Not unguided as such. Most of the questions I have ever answered aren’t logically related to some predefined sequence. Often they’re explanations about how to do a task, or (more commonly) they’re about trying to apply various conditions to a given situation. This is ultimately what motivated me to start to write the Cookbook. The issue of people trying to solve a given problem isn’t necessarily because they don’t understand what they’re wanting to do, but because they don’t know how to apply the given scenarios to FVWM syntax.

You’re welcome.

– Thomas Adam

What are the habits that I’ve outgrown? Well, it’s hard to enumerate, but I can certainly give you an idea…

When I first moved to FVWM, it was mostly because FVWM allowed me to fine tune focus policy. One day I realized that I hadn’t minimized/iconified/shaded a window in a long time and I realized that it was because I no longer had a cluttered desktop (it’s so easy to move windows from one desk to another that it wasn’t necessary to rely on things like icons/taskbar/whatever to keep track of all your apps…you can simply spread out). A little while later, all such functionality was removed from my config. I don’t load FvwmButtons and don’t even have a way to iconify apps anymore.
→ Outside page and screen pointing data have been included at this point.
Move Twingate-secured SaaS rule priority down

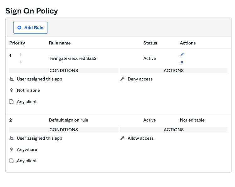pos(21,62)
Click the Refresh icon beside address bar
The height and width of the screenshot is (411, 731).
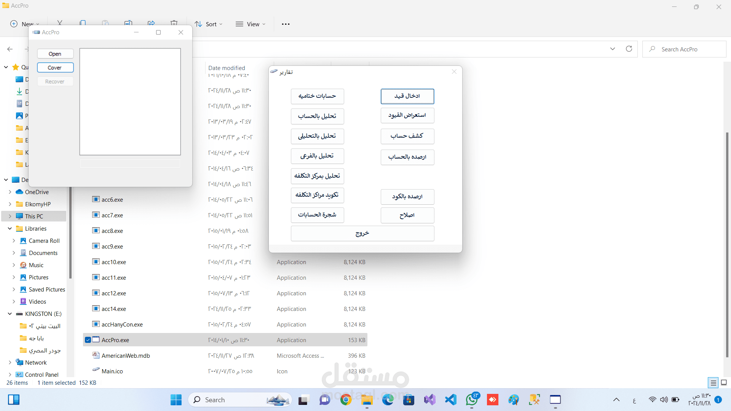629,49
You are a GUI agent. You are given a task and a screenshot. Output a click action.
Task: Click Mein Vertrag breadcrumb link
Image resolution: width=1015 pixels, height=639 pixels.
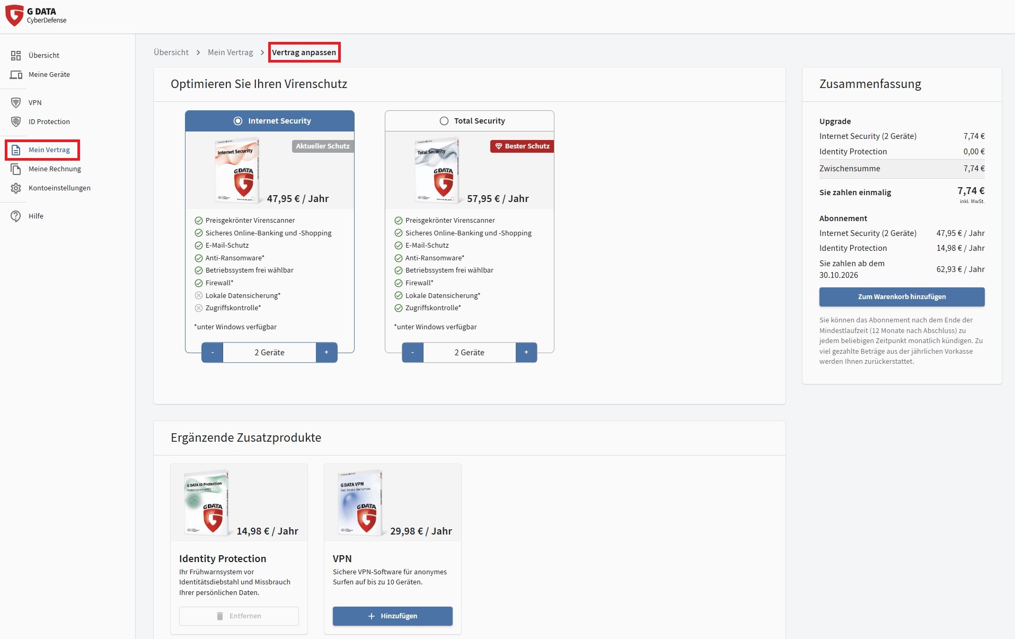pos(230,52)
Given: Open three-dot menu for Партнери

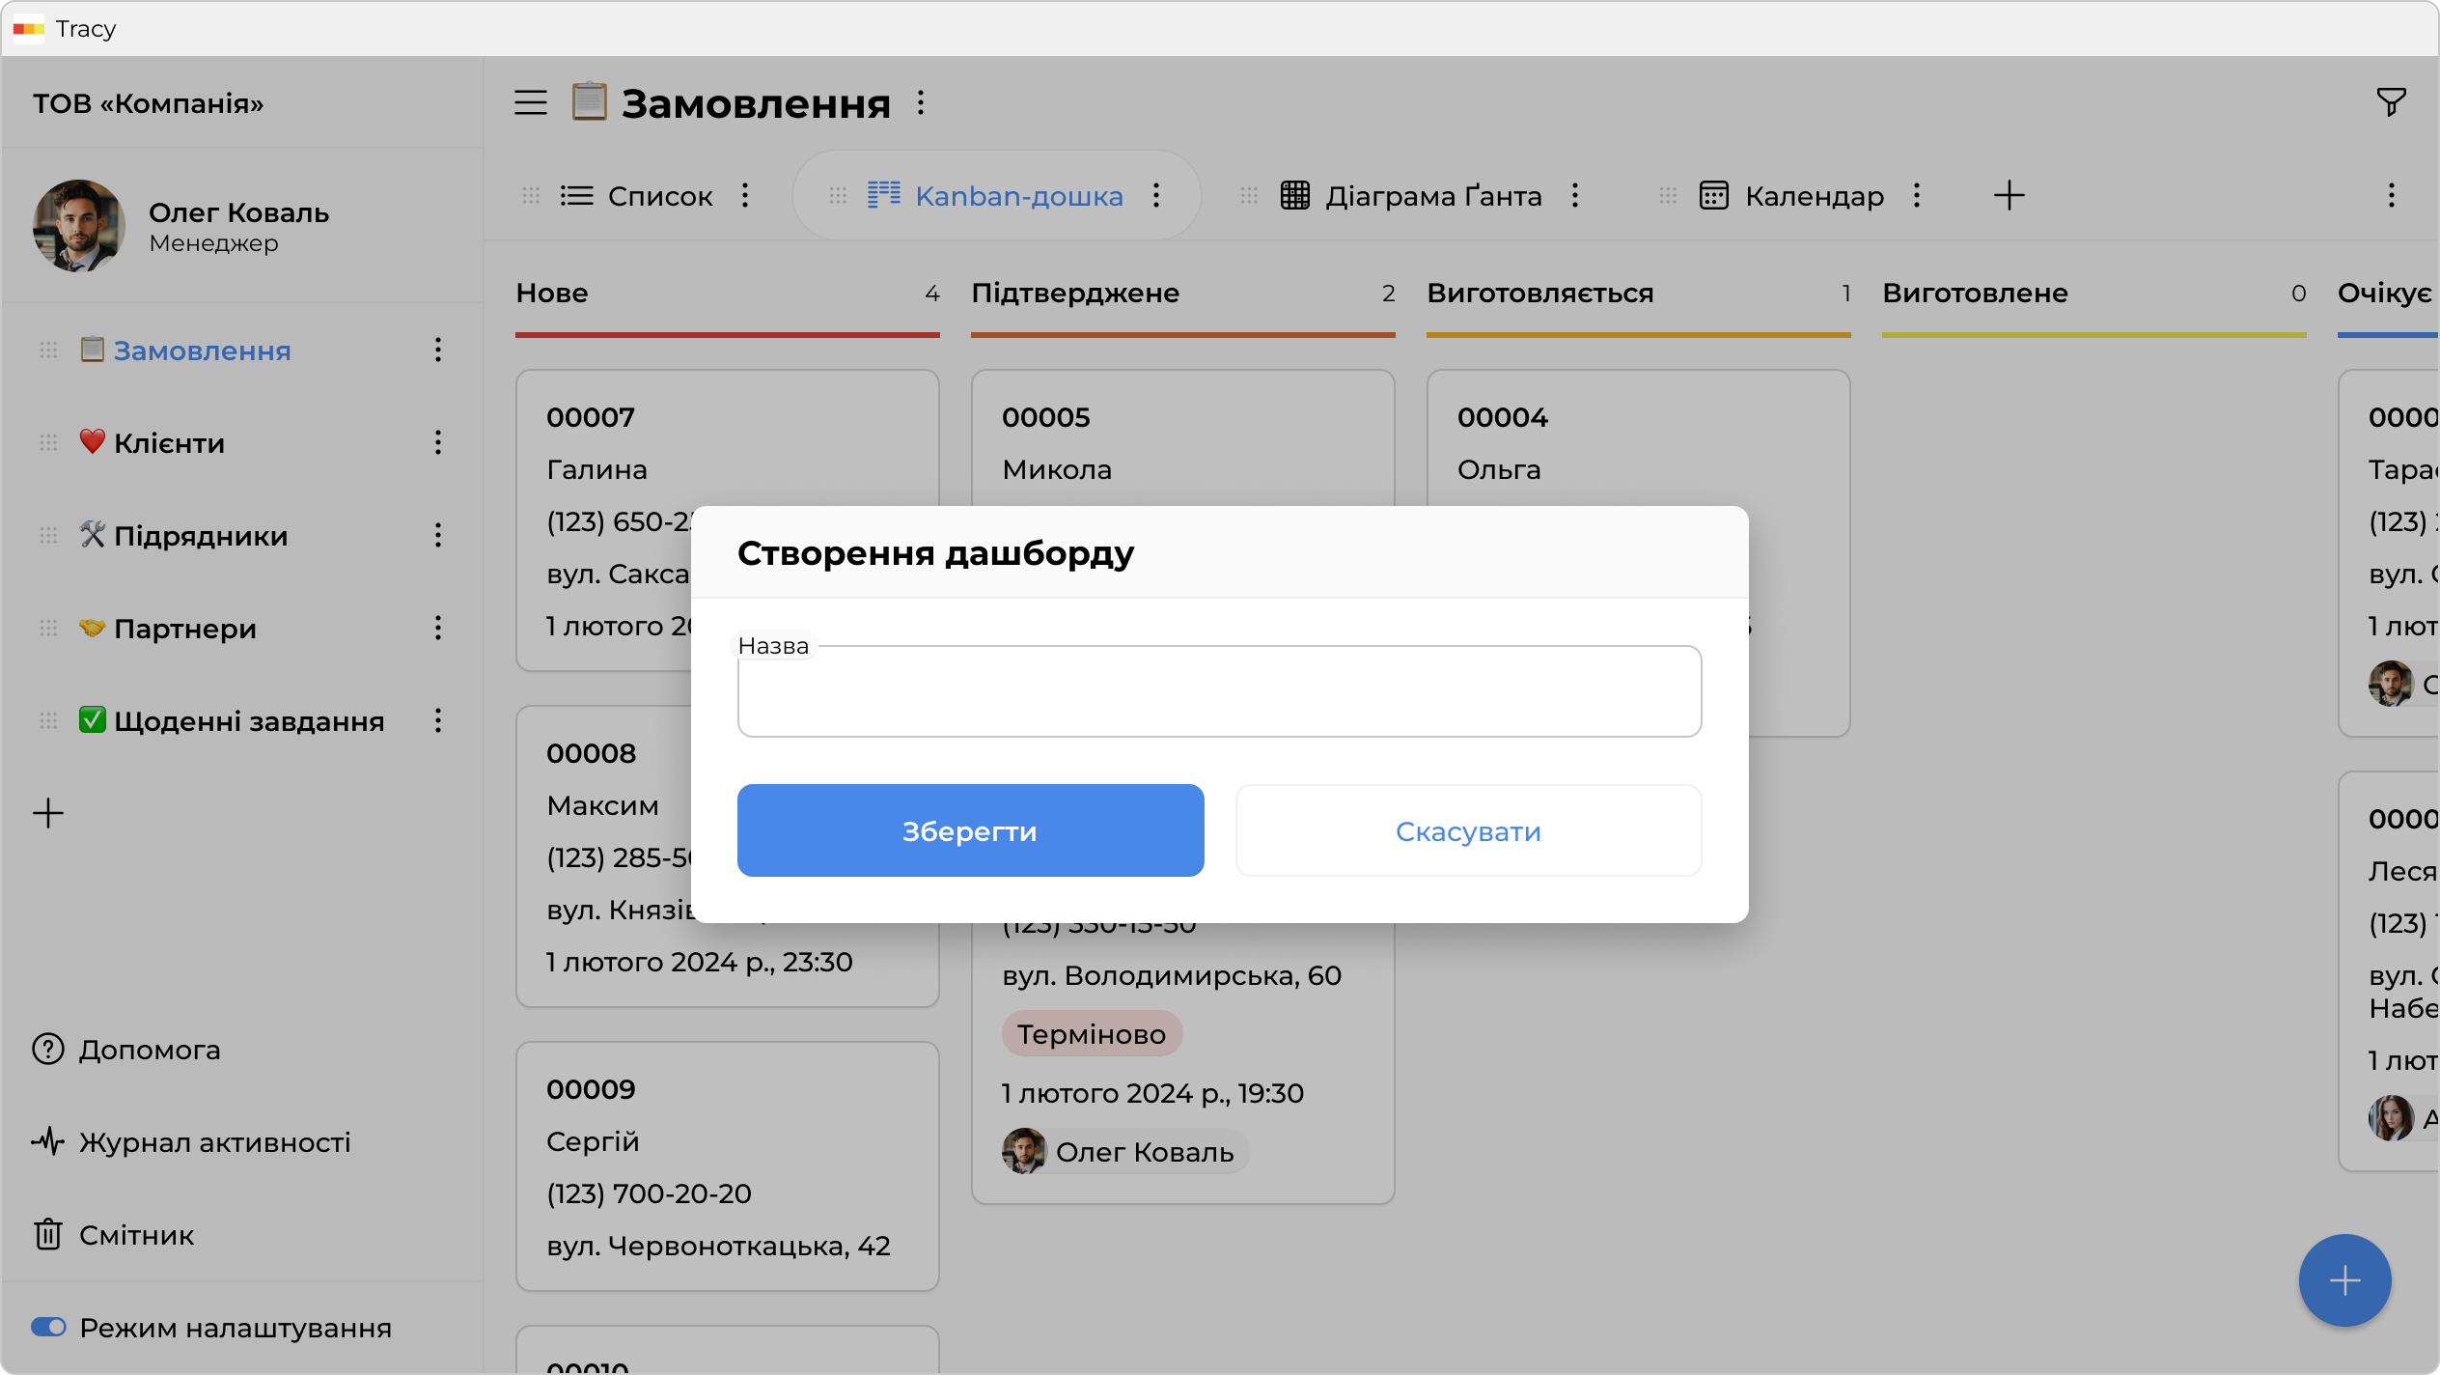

Now my computer desktop is organized very much like my real desktop (4 desks with lots of stuff spread out over them…if I have to stack things, I quickly forget that the covered item even exists…therefore having lots of surface to spread out is extremely important).

In previous WMs, if you needed to be looking at one window while typing in another, you had to move windows about or resize them to make this work (and I did it that way for quite some time in FVWM). Then I realized the magic of layers. Now I simply “float” the window I need to type in above the reference window and I can move focus back and forth without having the two windows constantly fighting to be on top.

Now when I boot up, I have an empty black screen. Clicking in the root window brings up a menu with every app I need directly (read: apps I launch on desktops that don’t already have an xterm on them or have a really tedious command line), and a couple FVWM commands (restart fvwm, exit fvwm, fvwmconsole, and fvwmident). I maximize windows, stickify windows (for moving windows to other desks), and alternate through windows by clicking on the titlebar. I have a single button on the right for closing the window (which automatically places the mouse over the close button for the next window…allowing me to quickly close lots of windows without having to aim the damn mouse (I hate aiming!)), and a single button on the left for toggling floating windows and, using another mouse button, toggling CirculateHit/CirculateSkip for each window. I used to have lots of titlebar buttons and menus, but once I got used to how FVWM let me work, I realized I no longer needed most of them. If I need to do something strange, I use FvwmConsole. If I find myself doing that more than twice in a short period of time, I add it to my config somehow (mostly in my root window menu or, rarely, a new titlebar button binding).

Perhaps long-winded, but hopefully that satisfied your curiosity. All this evolution has happened over the last 3 years or so.

–Flatline

ps. I’ve got things pretty much so that once I get going, I almost never use the mouse except for webbrowsing or changing my focus order. It’s wonderful.